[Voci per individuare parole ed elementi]
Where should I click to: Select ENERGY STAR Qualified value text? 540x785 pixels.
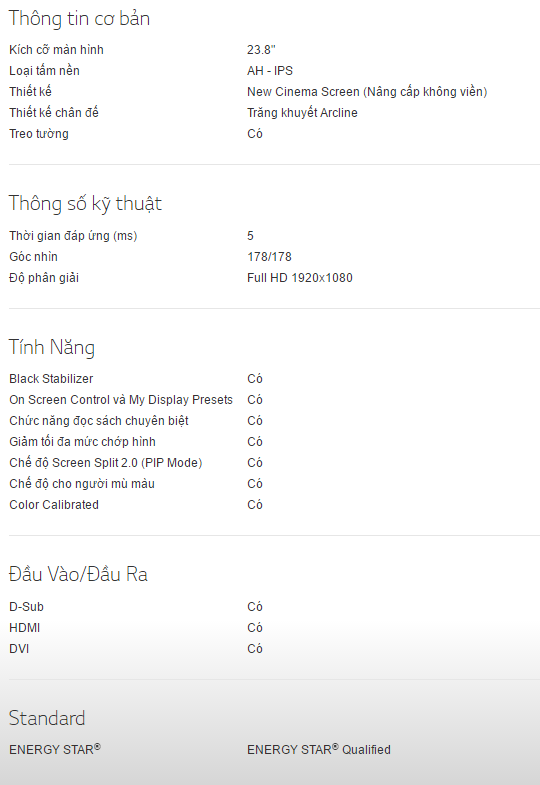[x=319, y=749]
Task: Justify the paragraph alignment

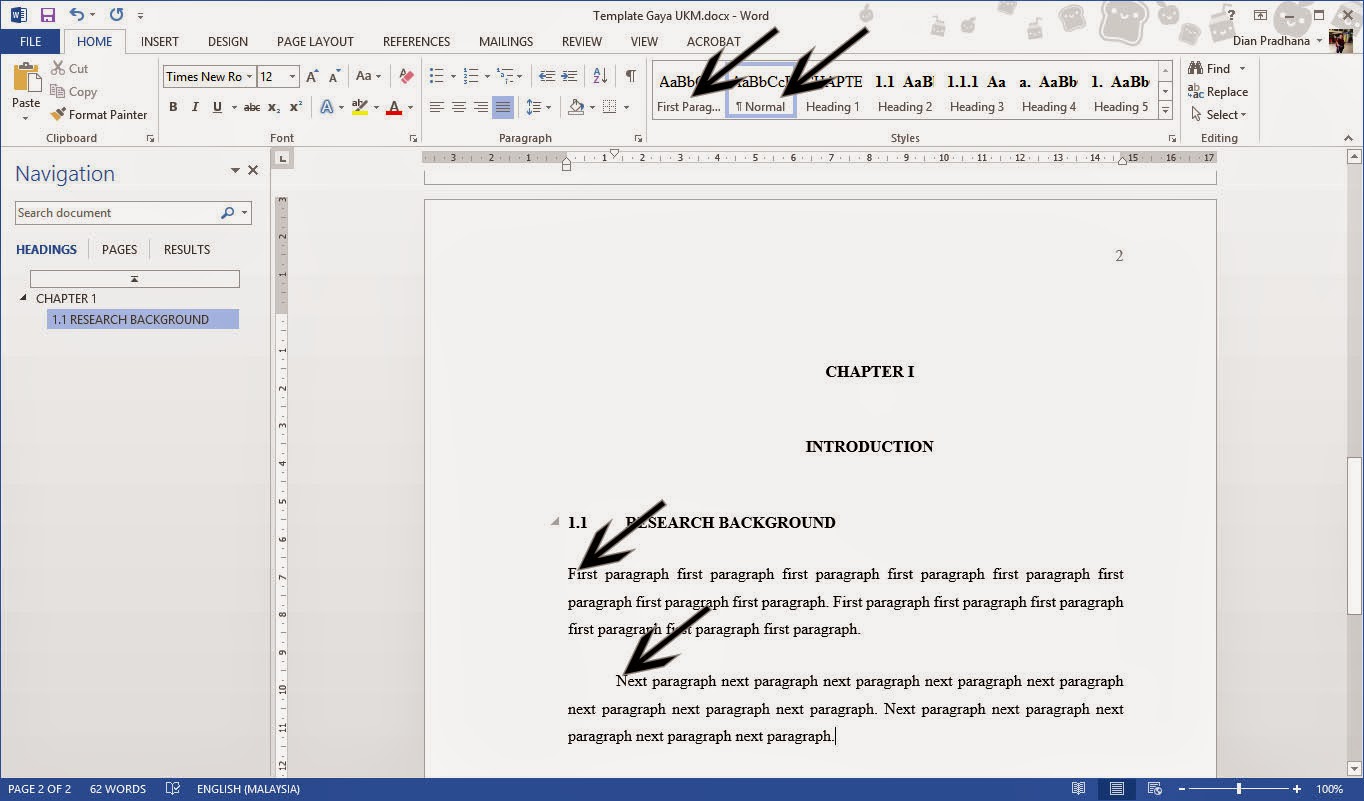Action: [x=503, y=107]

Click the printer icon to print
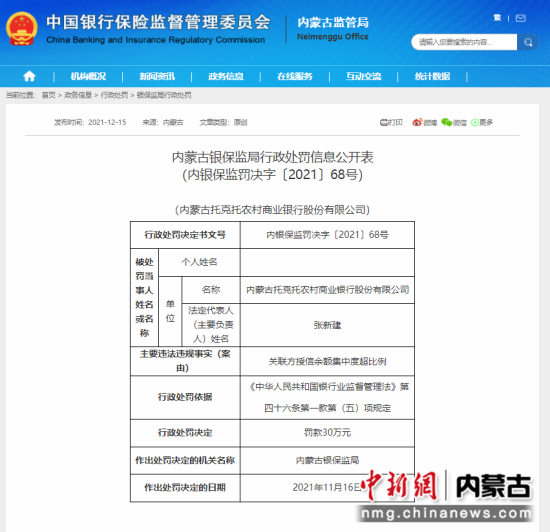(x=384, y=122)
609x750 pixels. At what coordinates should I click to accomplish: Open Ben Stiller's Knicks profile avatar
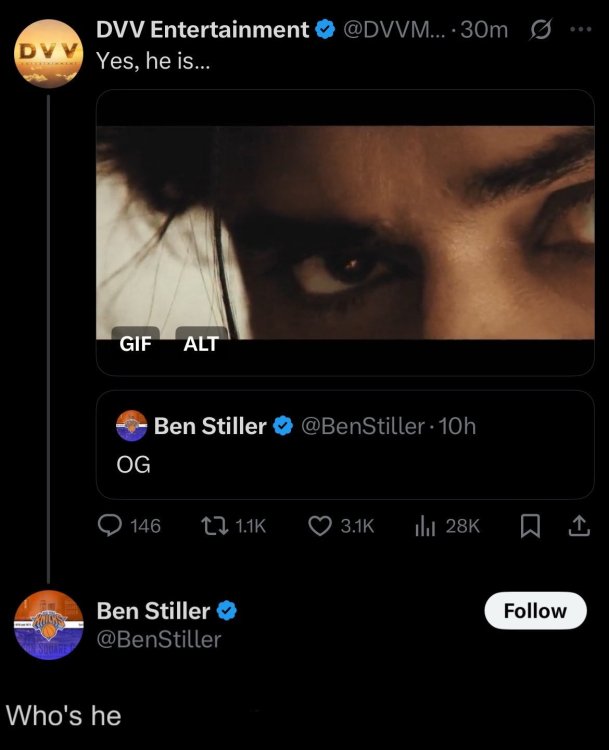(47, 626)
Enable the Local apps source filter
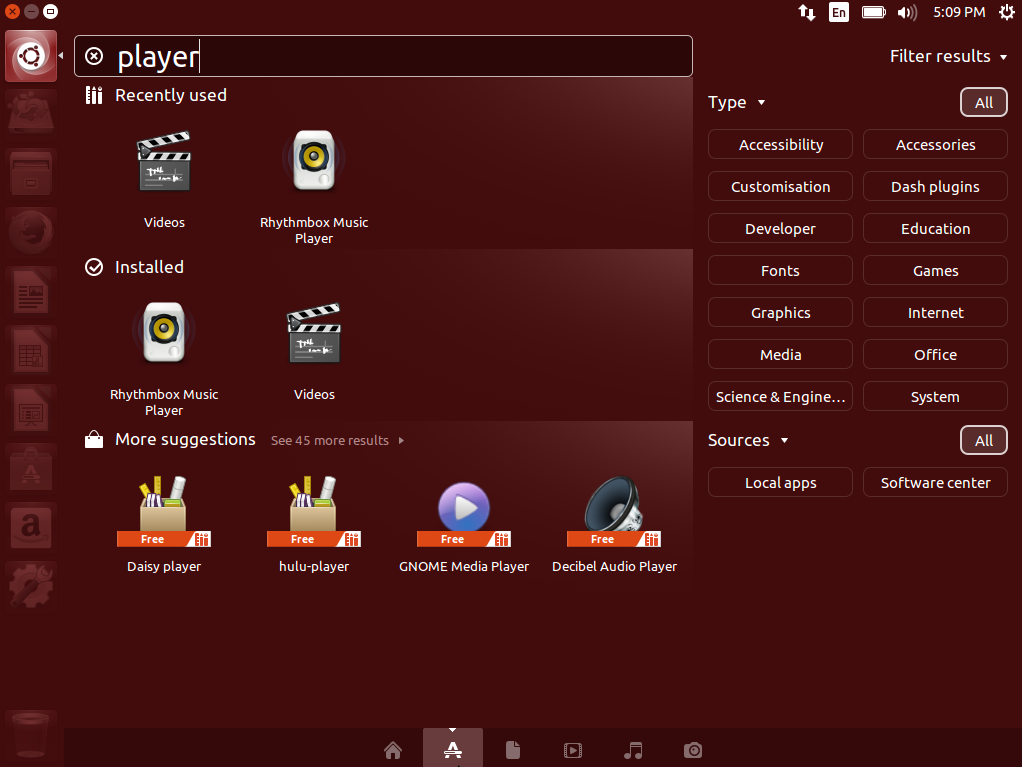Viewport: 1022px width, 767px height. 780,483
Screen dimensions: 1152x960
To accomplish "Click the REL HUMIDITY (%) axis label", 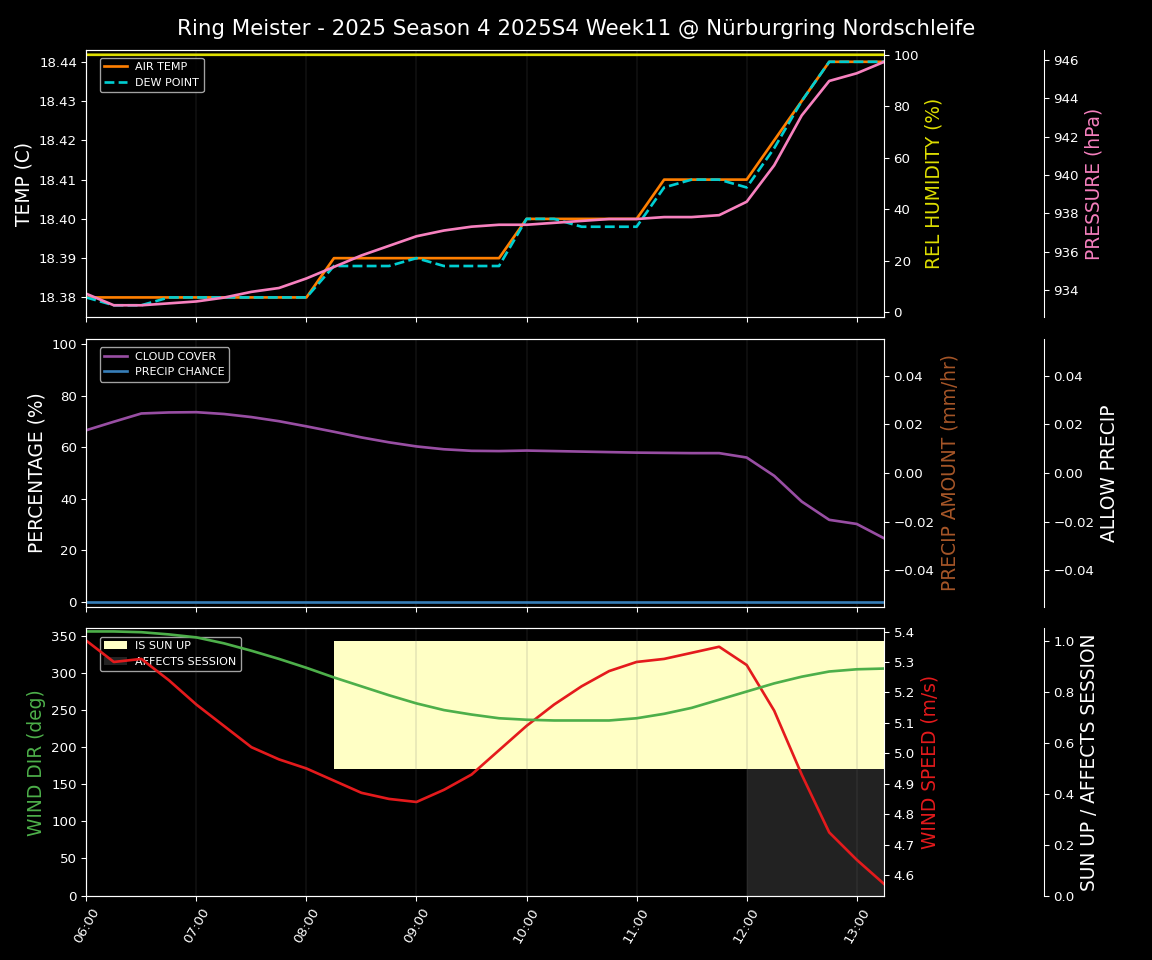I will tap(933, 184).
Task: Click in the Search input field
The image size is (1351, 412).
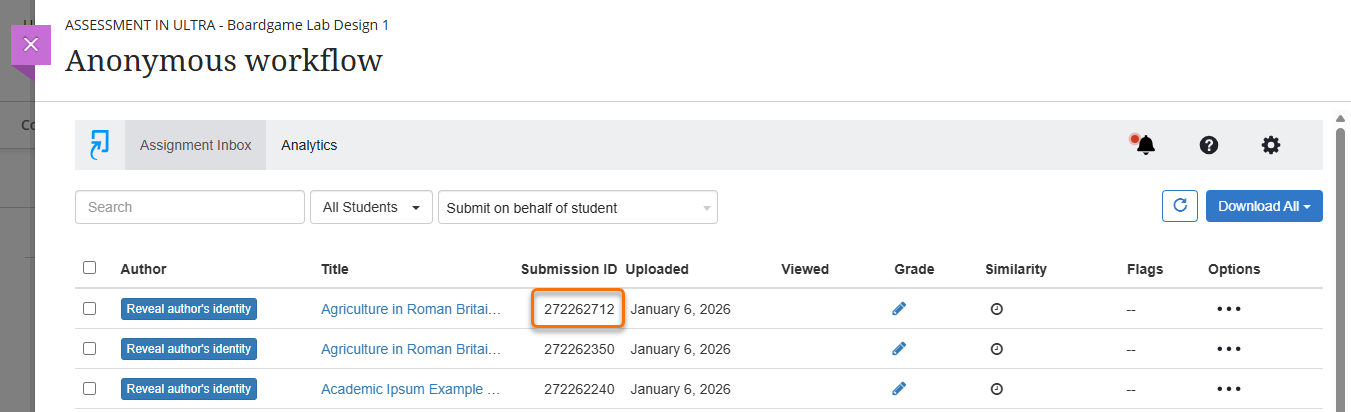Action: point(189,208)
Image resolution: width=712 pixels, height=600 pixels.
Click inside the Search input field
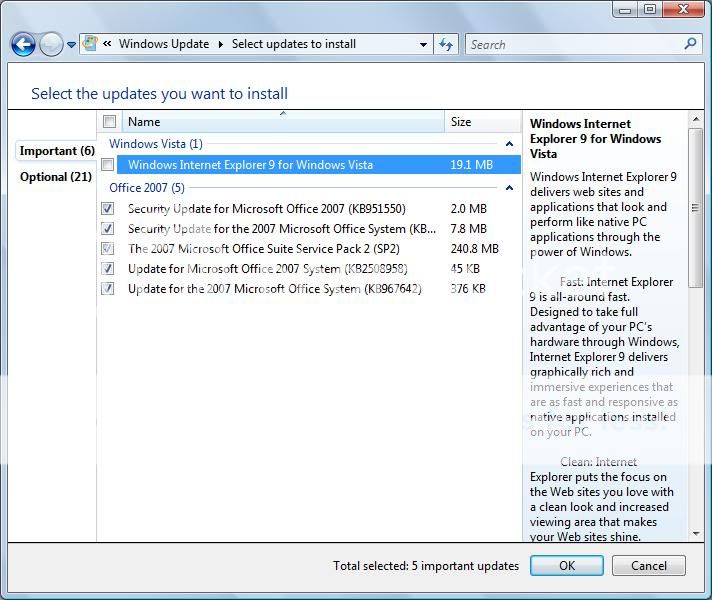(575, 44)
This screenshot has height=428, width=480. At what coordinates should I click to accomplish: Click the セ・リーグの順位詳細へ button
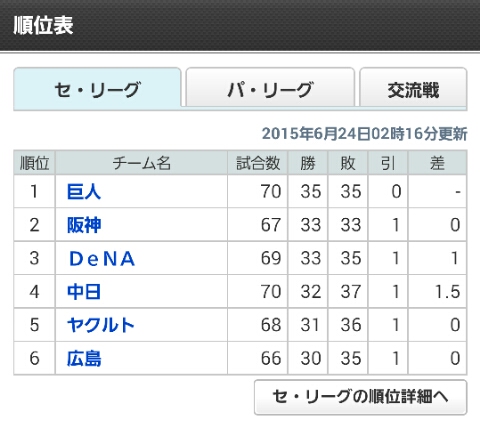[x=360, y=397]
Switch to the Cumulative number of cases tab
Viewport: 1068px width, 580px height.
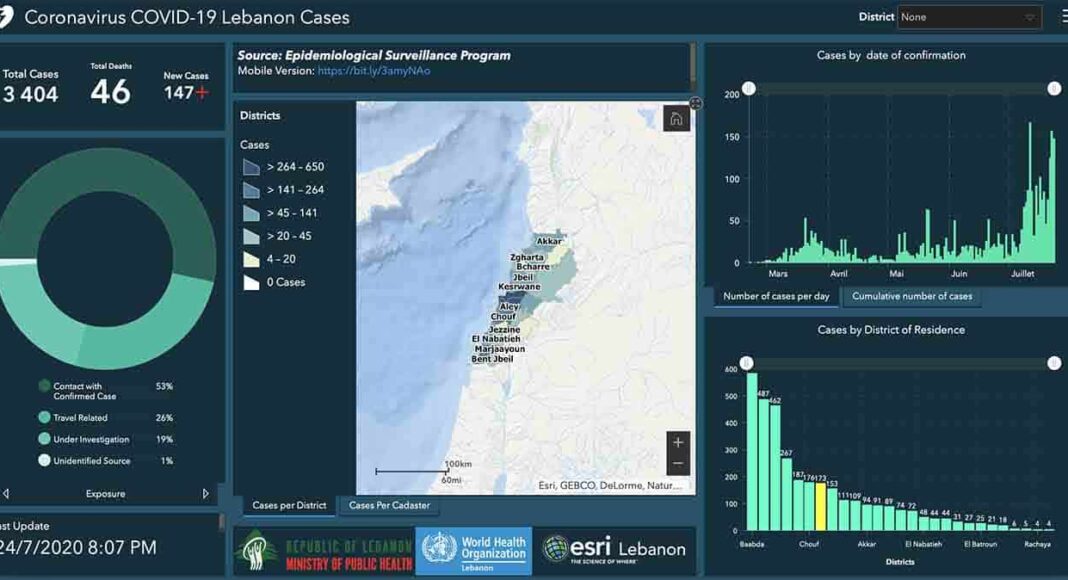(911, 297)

Istruzioni del compito — Riporta in un elenco numerato la parte delle voci che si apre con la riga contenente "Image resolution: width=712" e arriva fino alla fine, estremi inclusi, saltando le righe vuote. Lascia fuori dalla risposta le immagini.

Risultato del compito —
1. Image resolution: width=712 pixels, height=600 pixels.
2. Click inside the Search input field
3. (575, 44)
4. This screenshot has height=428, width=480. At what coordinates should I click to accomplish: Click the セ・リーグの順位詳細へ button
5. [x=360, y=397]
6. Switch to the Cumulative number of cases tab
7. Viewport: 1068px width, 580px height.
8. (911, 297)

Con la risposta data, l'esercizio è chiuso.